◆ **What you are asked to do**
Rewrite the lakeFS thread below from "You can get" to "access your data!)", substituting "pre-signed link" for each occurrence of "presigned URL".

You can get a presigned URL from lakeFS by using the lakectl CLI - and if the expiration time that AWS encode in the URL is not actually correct, that command tells you when that URL will actually expire. Could you try running that for me?
Copy code
lakectl fs stat --pre-sign <lakefs://repo/branch/path/to/object>
and then if it says "Physical Address Expires" we can see. (But make sure NOT to share the "Physical Address", of course, that is literally a presigned URL to access your data!)
f
If I use one of the URls from the error it says: <X-Amz-Expires>7200</X-Amz-Expires> <-- this matches my 120m config <Expires>2023-11-08T101100Z</Expires>
(gonna do what you asked)
a
So not an expiry. Too bad, I was hoping I'd already fixed that bug
f
hmm
Physical Address Expires: 2023-11-08 125837 +0100 CET
i did what you said with fs stat --pre-sign
and I got only 15 minutes (?)
Copy code
blockstore:
                type: s3
                default_namespace_prefix: s3://{data_s3_buckets[0].bucket_name}/lakefs/
                s3:
                    region: eu-west-1
                    pre_signed_expiry: 120m
                    disable_pre_signed_ui: false
that's my config (in the ones I got from Spark it says 7200 though)
a
Yeah, your eks is probably giving you 15 minute tokens. It's documented somewhere on the AWS websites, I can look it up later.
f
will explore that route, no worries will check myself
will report back, thanks for the info though 🙂
a
You might consider trying to set:
Copy code
s3:
  pre_signed_expiry: 1h
  web_identity:
    session_duration: 1h
    session_expiry_window: 50m
to get longer session expiry. Not sure that you're in the same EKS mode as intended for those settings, but they should not harm anything.
f
yeah im usingn web_identity, thanks on that. I already extended my role expiration to 12h (max our security team allows). Will try to configure that and check
btw those options are not in https://docs.lakefs.io/reference/configuration.html 🙂, but will try anyways
a
I am not sure that you will be able to ask web_identity for >1h. If you're in the same account then it might work..
f
yeah im on the same, anyways 1h should be enough too, 2h was arbitrary
a
Yeah, they're very niche and I was hoping not to make the configuration guide even more confusing.

◆ **Data shown**
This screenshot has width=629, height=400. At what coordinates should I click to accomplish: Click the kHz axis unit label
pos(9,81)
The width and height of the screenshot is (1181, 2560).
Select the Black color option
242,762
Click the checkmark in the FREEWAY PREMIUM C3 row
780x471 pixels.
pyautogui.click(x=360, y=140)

◆ **The completed task**
You can get a pre-signed link from lakeFS by using the lakectl CLI - and if the expiration time that AWS encode in the URL is not actually correct, that command tells you when that URL will actually expire. Could you try running that for me?
Copy code
lakectl fs stat --pre-sign <lakefs://repo/branch/path/to/object>
and then if it says "Physical Address Expires" we can see. (But make sure NOT to share the "Physical Address", of course, that is literally a pre-signed link to access your data!)